Early 20th Century Science Fiction Books: Clues to the Future
Science Fiction Comes Into Its Own
Although there are science fiction books that predate the beginning of the 20th century, the SF genre didn’t really come into its own until the early 1900s. Yet there are a lot of great books from this genre that predate the 20th century that inspired the golden age pantheon of writers such as Asimov, Bradley, Clark, Heinlein and many others. These books should not be overlooked and for the fan of science fiction are interesting both as history and as stories.
The Fathers of Science Fiction
In the late 19th century and early 20th century we find the fathers of science fiction. These three brilliant men are Jules Verne, H. G. Wells and Hugo Gernback. Each of these men was legendary in this genre and were vital in the early 20th century science fiction movement.

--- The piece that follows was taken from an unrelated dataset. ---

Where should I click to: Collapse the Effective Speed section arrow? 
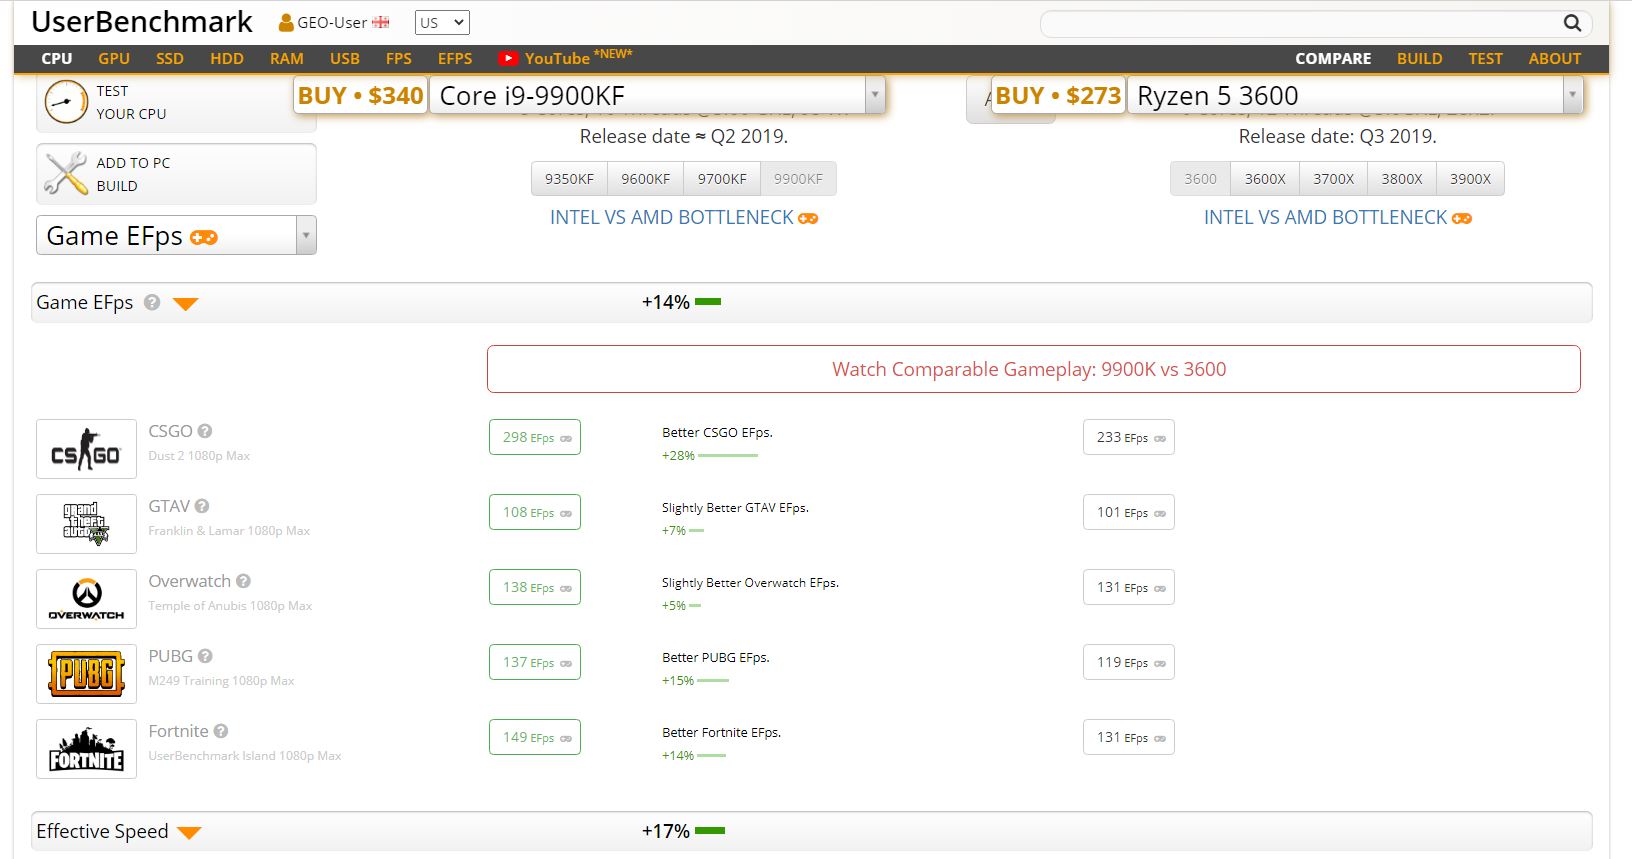[189, 832]
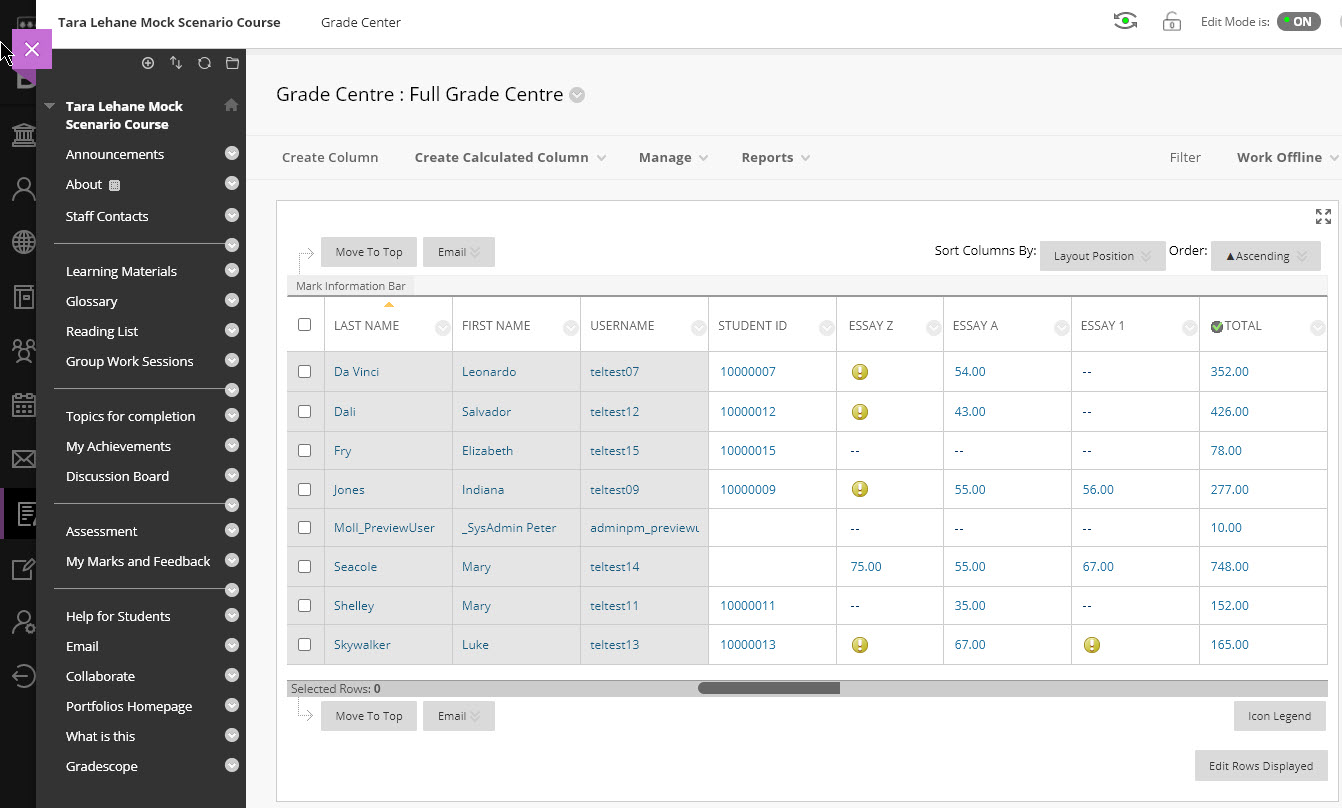Image resolution: width=1342 pixels, height=808 pixels.
Task: Expand the Announcements menu item options chevron
Action: 232,154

Jules Verne’s most notable books were written before the turn of the century, and he himself died in 1905. But while books like Around the World in 80 days, From Earth to The Moon and 20,000 Leagues Under the Sea were all written before the turn of the century there is no doubt that they were still vastly popular at that time.
H. G. Wells, a bit younger than Verne, wrote more of his books in the 20th century. These include books such as The First Men In the Moon, Men Like Gods and The War in the Air. These covered ideas such as anti-gravity, parallel realities and the advent of the modern air forces.

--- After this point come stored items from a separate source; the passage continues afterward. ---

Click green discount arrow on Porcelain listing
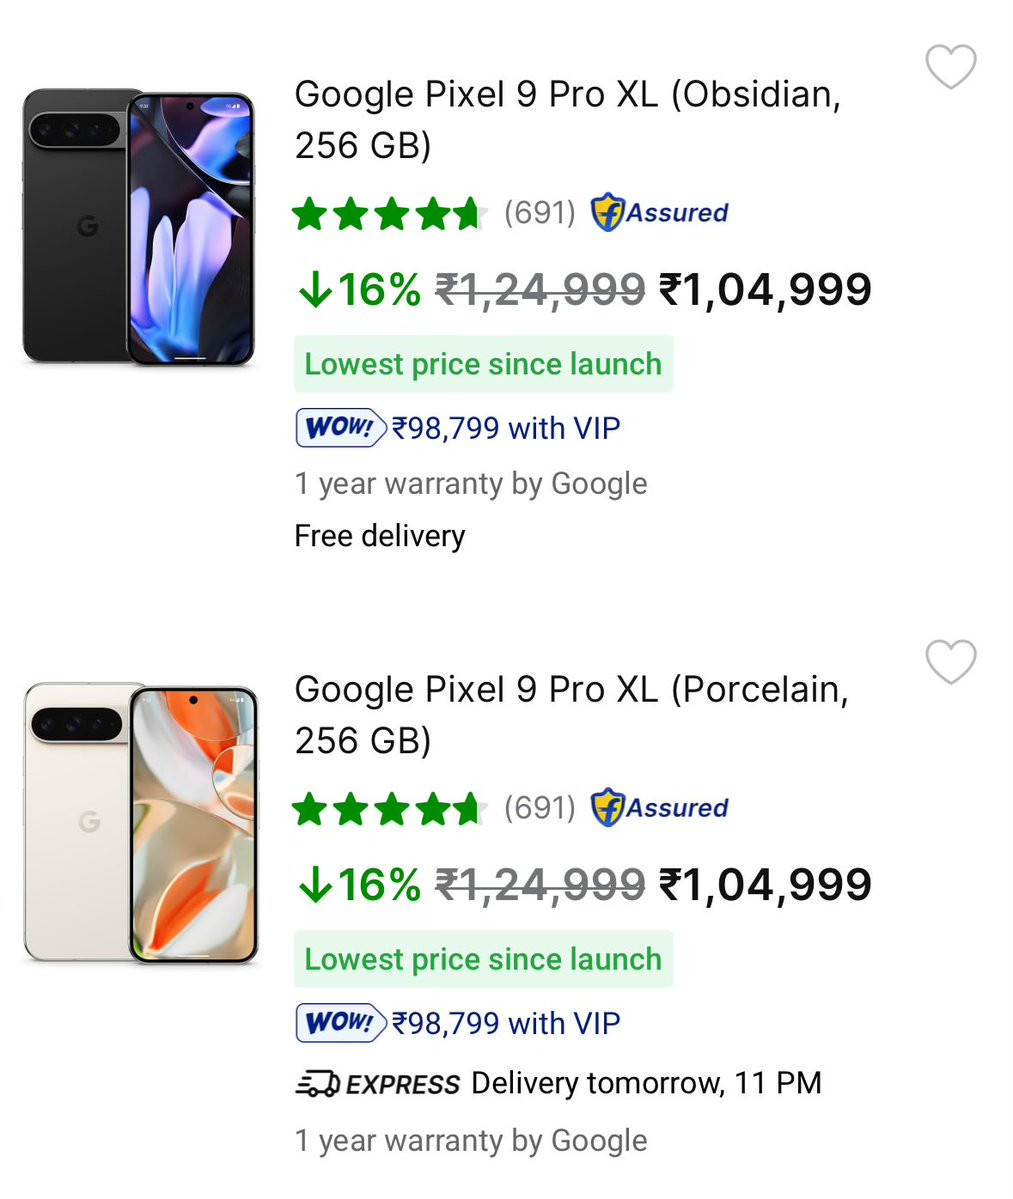[x=315, y=885]
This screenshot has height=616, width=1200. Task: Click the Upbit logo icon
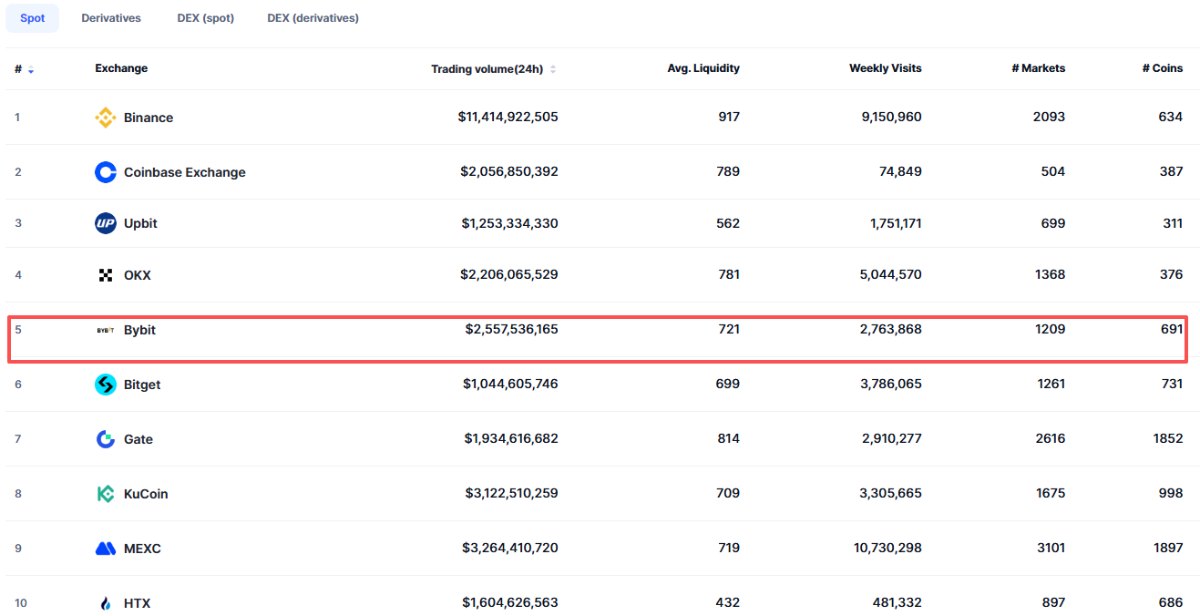coord(105,224)
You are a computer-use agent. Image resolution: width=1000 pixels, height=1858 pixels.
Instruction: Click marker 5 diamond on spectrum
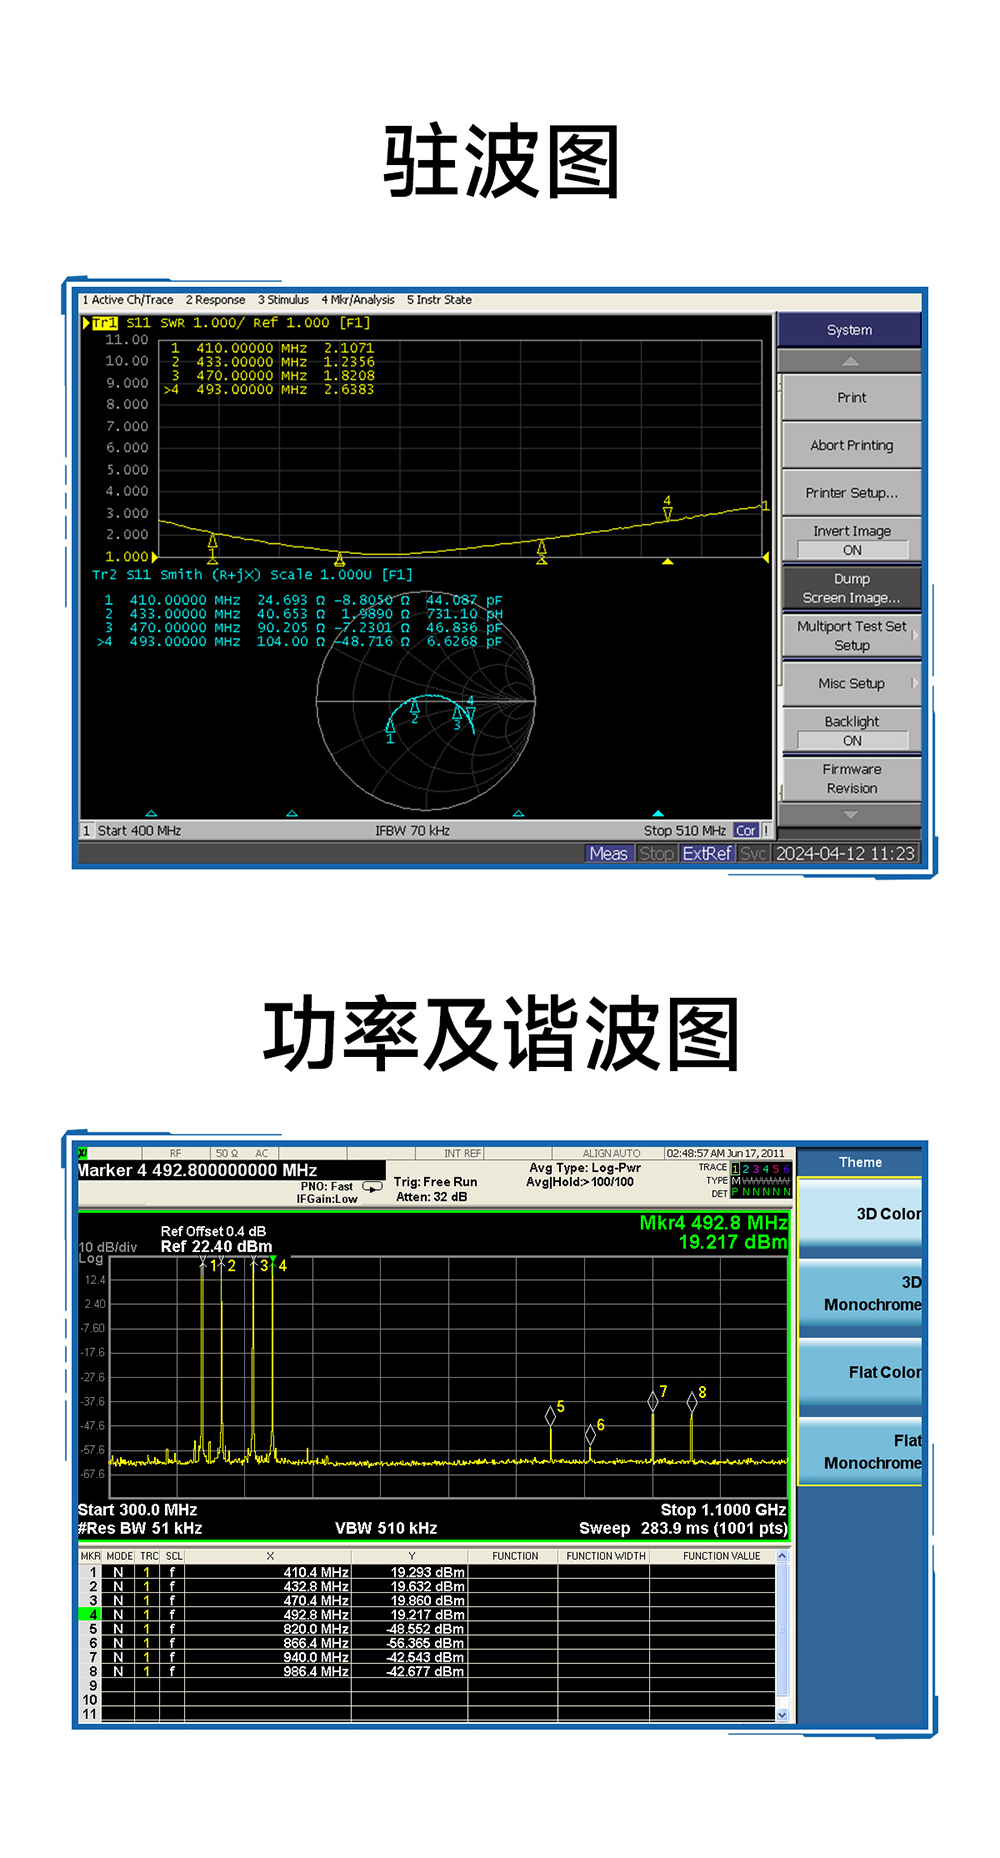click(x=550, y=1415)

Hugo Gernsback is the least known of the three and not particularly well known as an author, with his best known work being Ralph 124C 41+, which is generally unpopular among modern readers, and mostly read because of its importance to the genre. Yet his influence on the genre may be more vital than that of the others as it was his magazine, Amazing Stories, which brought science fiction into the golden age. Today he is best known for the Hugo award, named after him, which picks the best science fiction of each year.
There are very few, if any, more influential science fiction authors than Verne and Wells and, more importantly to the average reader, the most famous of their stories are still fun to read. They may be a bit more difficult to read than the modern novel due to unfamiliar styles and word usage. This is largely made up for by the enjoyment of finding things predicted so accurately or so inaccurately, both of which can be entertaining.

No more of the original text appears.